Re: Płaskostopie poprzeczne
: 05 lut 2020, 09:50
autor: kobal
Miałem coś podobnego parę lat temu. Płaskostopie poprzeczne, spowodowane bieganiem w zbyt wąskich butach (wąskie startówki), zaowocowało przypadłością zwaną nerwiakiem Mortona. Fizjo nie był mi nic w stanie pomóc ale podolog zaproponował wkładki, odciążające drażnione miejsce w trakcie biegania. Po paru miesiącach biegania z nimi przeszło. A i zawsze teraz wybieram szerokie buty (dużo miejsca na stopę)

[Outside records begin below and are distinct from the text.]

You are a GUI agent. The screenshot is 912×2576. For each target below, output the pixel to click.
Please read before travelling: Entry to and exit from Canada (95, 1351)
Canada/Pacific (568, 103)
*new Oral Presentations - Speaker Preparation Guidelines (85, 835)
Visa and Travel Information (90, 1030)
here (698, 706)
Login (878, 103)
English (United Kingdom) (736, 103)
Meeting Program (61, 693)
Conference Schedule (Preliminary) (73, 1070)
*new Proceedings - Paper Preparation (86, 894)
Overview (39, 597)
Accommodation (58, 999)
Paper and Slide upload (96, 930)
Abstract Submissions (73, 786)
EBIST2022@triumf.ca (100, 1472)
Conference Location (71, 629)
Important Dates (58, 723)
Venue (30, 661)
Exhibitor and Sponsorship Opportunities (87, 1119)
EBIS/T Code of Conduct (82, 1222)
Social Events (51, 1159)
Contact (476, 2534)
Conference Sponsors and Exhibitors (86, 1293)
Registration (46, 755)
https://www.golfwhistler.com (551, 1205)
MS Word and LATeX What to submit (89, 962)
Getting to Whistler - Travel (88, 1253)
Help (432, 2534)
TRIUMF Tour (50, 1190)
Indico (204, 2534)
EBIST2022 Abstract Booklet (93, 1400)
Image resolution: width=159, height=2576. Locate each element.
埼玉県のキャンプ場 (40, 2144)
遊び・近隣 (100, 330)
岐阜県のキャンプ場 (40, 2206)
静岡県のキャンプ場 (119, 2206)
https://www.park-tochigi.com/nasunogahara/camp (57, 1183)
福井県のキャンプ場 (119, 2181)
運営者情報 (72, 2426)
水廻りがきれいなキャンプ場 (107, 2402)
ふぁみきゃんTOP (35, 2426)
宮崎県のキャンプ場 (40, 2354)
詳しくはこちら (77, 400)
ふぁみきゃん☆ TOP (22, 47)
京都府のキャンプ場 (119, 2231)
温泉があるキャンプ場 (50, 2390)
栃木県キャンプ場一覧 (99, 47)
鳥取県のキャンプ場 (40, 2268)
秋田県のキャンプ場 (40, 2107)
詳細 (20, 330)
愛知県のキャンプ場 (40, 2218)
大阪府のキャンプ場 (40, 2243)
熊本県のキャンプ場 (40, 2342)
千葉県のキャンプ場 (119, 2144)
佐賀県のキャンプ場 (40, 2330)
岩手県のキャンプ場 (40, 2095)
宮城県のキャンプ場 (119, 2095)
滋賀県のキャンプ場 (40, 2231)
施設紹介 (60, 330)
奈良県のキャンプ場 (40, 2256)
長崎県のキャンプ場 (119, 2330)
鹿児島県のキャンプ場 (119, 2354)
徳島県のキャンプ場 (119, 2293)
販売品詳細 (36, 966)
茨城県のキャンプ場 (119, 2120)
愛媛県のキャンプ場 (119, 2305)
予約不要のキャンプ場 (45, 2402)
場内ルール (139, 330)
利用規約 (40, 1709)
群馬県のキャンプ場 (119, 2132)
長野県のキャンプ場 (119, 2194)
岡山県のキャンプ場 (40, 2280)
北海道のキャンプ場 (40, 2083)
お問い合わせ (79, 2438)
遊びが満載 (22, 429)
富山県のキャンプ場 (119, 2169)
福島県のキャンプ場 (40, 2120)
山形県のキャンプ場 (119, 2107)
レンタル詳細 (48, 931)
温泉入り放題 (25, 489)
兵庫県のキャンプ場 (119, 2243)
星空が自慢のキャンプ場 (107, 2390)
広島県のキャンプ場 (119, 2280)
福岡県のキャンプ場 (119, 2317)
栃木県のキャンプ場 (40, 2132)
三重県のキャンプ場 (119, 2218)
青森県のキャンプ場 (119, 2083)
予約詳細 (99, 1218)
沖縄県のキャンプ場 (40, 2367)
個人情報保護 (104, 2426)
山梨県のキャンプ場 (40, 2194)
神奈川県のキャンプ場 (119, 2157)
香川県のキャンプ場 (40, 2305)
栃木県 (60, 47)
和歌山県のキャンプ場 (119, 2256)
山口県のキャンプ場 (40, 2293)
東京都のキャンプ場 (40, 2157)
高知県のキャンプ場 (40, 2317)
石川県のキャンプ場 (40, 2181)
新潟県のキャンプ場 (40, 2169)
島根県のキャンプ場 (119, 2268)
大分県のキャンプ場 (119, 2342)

Re: Płaskostopie poprzeczne
: 12 lut 2020, 11:42
autor: lepkareka
kobal pisze:Miałem coś podobnego parę lat temu. Płaskostopie poprzeczne, spowodowane bieganiem w zbyt wąskich butach (wąskie startówki), zaowocowało przypadłością zwaną nerwiakiem Mortona. Fizjo nie był mi nic w stanie pomóc ale podolog zaproponował wkładki, odciążające drażnione miejsce w trakcie biegania. Po paru miesiącach biegania z nimi przeszło. A i zawsze teraz wybieram szerokie buty (dużo miejsca na stopę)
Miałem dokładnie ten sam scenariusz, włącznie z nerwiakiem. Bardzo dobry ortopeda od razu przepisał mi wkładki (specjalne, pod moją stopę) jako jedyna droga aby uniknąć zabiegu wycięcia nerwiaka. Nosiłem wkładki 3 lata, nie było to zbyt wygodne, ale bólu w stopie (punktowego) nie miałem. Teraz nie noszę wkładek, stopa nie boli, biegam i nie odczuwam niczego nieprawidłowego.